Popular YouTuber Charles White Jr, better known as Cr1TiKaL by the gaming community, slammed EA/DICE for “vilifying their player base” and called it one of the worst games he’s ever played.

“The game wasn’t ready, and I guess I was naïve enough to think that,” Charles White Jr said in regards to the games shoddy launch. “At this point, there would be steps in the right direction to get the game to where it should be but it’s still not…”

The refund Battlefield 2042 petition demonstrates that hundreds of thousands of gamers agree with Alex (The Angry Joe Show) that EA and DICE defrauded them by overselling a barely working product.

In only one week, over 100,000 individuals have signed the petition, with the total expected to reach 150K by the end of the week. This signifies that the petition has more signatures than there are concurrent players in the game.

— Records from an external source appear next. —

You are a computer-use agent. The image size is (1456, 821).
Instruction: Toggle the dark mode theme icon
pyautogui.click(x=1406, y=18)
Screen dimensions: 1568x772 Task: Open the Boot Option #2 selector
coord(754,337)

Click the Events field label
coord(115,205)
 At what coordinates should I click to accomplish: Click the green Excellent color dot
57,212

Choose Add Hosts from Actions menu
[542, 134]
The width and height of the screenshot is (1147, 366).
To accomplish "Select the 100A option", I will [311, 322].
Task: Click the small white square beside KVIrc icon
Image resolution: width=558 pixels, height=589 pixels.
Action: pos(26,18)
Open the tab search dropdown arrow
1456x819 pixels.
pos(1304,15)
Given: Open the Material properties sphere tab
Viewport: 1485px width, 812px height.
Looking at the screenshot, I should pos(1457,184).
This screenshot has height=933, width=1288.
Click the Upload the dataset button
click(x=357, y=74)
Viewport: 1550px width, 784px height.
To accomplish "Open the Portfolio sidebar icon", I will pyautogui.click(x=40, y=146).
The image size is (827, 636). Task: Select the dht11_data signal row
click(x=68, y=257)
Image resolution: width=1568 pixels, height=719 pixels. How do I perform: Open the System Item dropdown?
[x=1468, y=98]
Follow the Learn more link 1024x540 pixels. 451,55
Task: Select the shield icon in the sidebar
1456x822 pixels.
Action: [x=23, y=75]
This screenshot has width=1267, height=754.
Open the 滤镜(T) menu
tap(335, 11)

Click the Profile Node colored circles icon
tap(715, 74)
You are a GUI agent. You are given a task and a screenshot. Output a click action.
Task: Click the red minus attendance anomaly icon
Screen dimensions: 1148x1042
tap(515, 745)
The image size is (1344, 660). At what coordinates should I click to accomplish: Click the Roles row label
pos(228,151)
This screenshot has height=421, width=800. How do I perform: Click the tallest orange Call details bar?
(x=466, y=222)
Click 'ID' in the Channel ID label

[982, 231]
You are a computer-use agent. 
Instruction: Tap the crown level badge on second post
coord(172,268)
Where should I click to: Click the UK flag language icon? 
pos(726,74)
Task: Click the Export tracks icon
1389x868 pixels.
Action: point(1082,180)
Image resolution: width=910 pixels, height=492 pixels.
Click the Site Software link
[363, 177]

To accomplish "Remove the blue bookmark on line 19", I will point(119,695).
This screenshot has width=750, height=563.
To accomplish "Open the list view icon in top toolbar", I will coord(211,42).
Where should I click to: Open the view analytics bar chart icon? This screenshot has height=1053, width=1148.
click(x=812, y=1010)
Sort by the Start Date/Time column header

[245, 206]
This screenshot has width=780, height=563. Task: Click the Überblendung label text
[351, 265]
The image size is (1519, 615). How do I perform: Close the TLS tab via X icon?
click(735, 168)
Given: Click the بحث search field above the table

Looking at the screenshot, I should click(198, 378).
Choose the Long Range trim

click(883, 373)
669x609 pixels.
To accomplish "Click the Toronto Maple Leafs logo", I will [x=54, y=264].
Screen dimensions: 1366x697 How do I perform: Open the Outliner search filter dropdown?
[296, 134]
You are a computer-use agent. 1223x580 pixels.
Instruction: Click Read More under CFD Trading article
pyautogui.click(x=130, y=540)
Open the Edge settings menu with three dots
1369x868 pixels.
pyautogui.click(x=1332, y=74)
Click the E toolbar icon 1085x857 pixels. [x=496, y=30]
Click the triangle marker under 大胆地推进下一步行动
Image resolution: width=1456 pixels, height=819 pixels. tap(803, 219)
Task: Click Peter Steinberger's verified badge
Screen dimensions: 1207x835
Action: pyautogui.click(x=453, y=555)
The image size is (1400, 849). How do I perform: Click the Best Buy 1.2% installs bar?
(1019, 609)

  • FUN FACT: The petition received an additional 10,000 signatures while we were writing this article, making the total 109,400 at 8:48p.m. (AEST) on February 10th, 2022.

“This game was a scam. The game reviews done by IGN and other thing name companies were all paid to lie that this was the best Battlefield game to date, “the top comment on the petition reads.

“The game is barely a third done being made. I paid for the most expensive version and still no road map for content that I paid for. The game has issues and is missing over 200 features from previous Battlefields. It’s probably the worst game I’ve ever purchased and I honestly can’t believe Microsoft, PlayStation, and steam even allowed this atrocitiy [sic] onto their stores.

“EA/Dice lied about the beta bring a 3 month old build when it was actually the game in it’s current state. We were lied to and scammed out of this money and these companies should be held accountable,” it concluded.